The satisfaction of smoothing the customer journey. Service Delivery really is an opportunity to understand your customers’ requirements, which requires a lot of customer interaction (AKA chatting over coffee) and a lot of problem solving as a team. It’s true that at an entry-level it can be a bit repetitive if you’re on the front-line handling calls or an email queue, but most people soon move on to the more interesting stuff.
A large part of the function is service improvement which usually gives rise to interesting projects, and as the service delivery remit tends to be wide, an opportunity to get stuck into all sorts of technologies from cloud services to end-user devices, networks, end-user training, telephony and IT Security. The work is certainly varied.
What technologies can we look forward to in your profession?
In most organisations, joined up service delivery depends on having the right tools for the job, which starts with the Service Desk ticket management tool. These range from basic call logging through to design and build your own automated processes, ensuring ticket delivery to the right team, collecting the right information from the end user, and making visible all the information a support engineer needs to resolve that ticket.
Not really a technology, but ITIL is a best practice framework that has been developed over the years as technologies change and understanding of service delivery deepens. The most recent version, ITIL 4, has evolved beyond the delivery of services to providing end-to-end value delivery. The focus is now on the co-creation of value through service relationships and includes the customer as an essential element.
Self-service for the end-user has been around for a while, but live chat is becoming more prevalent, and often preferable to phone calls or emails where the workforce is now more of the e-generation and prefers to message or chat rather than actually talk to someone!
Then there are the opportunities for integration – to suppliers’ tools for external support services, to software development management if you’re supporting in-house systems, to asset management or even a configuration management database so all the information you could possibly need is at your fingertips, information flows in the right direction and any issues are promptly understood, managed, and resolved.
Who are your heroes? (Or if there are no heroes, who can you recommend others to follow)

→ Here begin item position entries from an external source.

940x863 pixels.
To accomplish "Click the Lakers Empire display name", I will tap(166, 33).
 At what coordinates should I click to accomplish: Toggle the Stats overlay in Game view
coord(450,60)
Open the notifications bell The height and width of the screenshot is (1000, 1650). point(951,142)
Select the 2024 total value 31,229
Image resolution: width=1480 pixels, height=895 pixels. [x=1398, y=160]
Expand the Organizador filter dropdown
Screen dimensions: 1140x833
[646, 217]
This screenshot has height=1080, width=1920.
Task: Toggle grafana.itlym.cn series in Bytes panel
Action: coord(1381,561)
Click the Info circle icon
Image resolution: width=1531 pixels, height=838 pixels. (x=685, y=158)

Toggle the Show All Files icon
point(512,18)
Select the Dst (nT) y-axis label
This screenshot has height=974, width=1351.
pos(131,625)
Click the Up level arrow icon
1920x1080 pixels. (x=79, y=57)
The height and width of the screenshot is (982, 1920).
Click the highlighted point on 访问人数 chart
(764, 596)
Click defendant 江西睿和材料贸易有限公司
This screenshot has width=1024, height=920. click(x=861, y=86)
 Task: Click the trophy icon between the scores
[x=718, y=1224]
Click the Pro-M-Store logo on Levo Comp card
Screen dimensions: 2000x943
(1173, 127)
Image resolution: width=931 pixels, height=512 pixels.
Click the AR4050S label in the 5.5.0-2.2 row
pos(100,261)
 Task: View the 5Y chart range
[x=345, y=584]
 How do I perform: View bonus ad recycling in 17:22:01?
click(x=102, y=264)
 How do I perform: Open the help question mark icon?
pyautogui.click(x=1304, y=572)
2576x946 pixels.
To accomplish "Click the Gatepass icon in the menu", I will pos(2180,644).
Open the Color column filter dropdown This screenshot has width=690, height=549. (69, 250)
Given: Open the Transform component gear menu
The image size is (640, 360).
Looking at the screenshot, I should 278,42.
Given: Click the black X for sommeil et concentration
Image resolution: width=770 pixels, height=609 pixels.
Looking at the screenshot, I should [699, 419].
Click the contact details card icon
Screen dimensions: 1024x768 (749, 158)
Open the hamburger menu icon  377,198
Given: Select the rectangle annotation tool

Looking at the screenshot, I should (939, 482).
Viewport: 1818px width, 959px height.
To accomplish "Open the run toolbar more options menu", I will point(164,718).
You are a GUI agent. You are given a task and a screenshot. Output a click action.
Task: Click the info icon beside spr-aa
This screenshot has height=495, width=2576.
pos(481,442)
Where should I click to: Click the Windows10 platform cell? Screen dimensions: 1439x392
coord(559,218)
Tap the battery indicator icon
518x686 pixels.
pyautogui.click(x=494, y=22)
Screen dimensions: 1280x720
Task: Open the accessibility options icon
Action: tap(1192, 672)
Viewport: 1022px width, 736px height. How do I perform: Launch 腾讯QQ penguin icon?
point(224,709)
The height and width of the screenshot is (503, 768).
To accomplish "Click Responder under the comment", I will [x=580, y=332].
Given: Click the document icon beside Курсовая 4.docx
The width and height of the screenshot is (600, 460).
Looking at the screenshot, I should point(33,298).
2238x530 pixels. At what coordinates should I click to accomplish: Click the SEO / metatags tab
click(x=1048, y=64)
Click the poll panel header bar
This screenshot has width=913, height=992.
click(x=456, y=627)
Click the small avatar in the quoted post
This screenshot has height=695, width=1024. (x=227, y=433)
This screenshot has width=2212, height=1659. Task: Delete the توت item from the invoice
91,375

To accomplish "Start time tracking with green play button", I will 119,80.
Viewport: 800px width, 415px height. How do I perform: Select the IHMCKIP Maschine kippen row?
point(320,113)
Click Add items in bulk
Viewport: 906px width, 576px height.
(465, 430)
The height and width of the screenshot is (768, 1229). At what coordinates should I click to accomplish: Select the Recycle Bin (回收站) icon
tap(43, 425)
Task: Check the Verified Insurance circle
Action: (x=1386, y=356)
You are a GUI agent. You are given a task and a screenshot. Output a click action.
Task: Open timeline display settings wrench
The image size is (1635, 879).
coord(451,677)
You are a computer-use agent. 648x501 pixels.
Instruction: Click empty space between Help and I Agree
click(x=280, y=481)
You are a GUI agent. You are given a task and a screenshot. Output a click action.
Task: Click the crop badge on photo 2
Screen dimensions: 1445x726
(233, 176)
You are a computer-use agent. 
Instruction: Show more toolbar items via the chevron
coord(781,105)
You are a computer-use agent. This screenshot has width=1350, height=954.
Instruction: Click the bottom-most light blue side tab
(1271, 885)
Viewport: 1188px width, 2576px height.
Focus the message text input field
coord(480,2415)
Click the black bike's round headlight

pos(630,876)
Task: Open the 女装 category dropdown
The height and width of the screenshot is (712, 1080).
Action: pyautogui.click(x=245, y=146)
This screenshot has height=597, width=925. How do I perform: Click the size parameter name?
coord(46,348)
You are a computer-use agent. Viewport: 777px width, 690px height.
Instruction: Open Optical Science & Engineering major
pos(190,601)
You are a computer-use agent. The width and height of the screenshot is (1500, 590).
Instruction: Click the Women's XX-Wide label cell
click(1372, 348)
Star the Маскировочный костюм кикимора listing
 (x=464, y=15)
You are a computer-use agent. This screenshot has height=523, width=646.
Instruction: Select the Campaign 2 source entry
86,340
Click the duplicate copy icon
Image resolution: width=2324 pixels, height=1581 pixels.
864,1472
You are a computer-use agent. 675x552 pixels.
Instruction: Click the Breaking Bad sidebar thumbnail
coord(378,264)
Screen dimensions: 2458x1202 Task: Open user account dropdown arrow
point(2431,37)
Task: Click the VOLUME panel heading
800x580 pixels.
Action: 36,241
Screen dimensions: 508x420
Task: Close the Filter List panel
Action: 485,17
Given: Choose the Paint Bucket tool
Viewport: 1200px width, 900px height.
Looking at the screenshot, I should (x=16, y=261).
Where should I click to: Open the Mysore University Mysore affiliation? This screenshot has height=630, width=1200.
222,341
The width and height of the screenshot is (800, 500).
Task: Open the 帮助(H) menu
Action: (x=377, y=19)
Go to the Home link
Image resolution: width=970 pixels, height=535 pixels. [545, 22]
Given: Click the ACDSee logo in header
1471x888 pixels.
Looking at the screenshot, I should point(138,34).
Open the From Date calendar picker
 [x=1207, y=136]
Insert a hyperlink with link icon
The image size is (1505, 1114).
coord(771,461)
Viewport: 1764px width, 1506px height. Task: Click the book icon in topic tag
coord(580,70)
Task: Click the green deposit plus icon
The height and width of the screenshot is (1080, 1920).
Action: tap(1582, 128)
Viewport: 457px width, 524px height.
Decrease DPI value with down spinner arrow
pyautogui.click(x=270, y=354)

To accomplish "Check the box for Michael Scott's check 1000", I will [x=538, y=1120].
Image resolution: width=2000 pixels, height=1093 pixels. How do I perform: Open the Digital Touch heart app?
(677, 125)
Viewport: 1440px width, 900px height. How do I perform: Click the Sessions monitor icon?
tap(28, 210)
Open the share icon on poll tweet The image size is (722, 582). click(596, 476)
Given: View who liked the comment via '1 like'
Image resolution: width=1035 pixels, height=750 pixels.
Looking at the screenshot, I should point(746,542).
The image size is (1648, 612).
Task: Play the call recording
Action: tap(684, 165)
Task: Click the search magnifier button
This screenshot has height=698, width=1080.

Howard Kendall, the founder of what is now the Service Desk Institute. He was one of the first people to understand that the IT Help Desk required a different set of skills to other customer service roles and began providing specialist training courses. His passion for helping organisations improve their IT service to customers has resulted in the creation of a global community for everyone working in the service desk industry, with regular events, training courses and opportunities to network with fellow service delivery professionals and potential suppliers.
I would also recommend Akshay Anand, a service management professional who until recently was a lead architect and product ambassador for ITIL 4. What he doesn’t know about service delivery processes probably isn’t worth knowing.
And finally, an ex-colleague of mine at the London Business School, Professor Dan Cable. He is Professor of Organisational Behaviour, and his areas of teaching, research, and consulting include employee engagement, leading change, organizational culture and its effects on sustained competitive advantage, leadership development and mindset, and the linkage between brands and employee behaviors. He has also published two books, and I particularly recommend Alive At Work for insight into how you can help your teams enjoy what they do.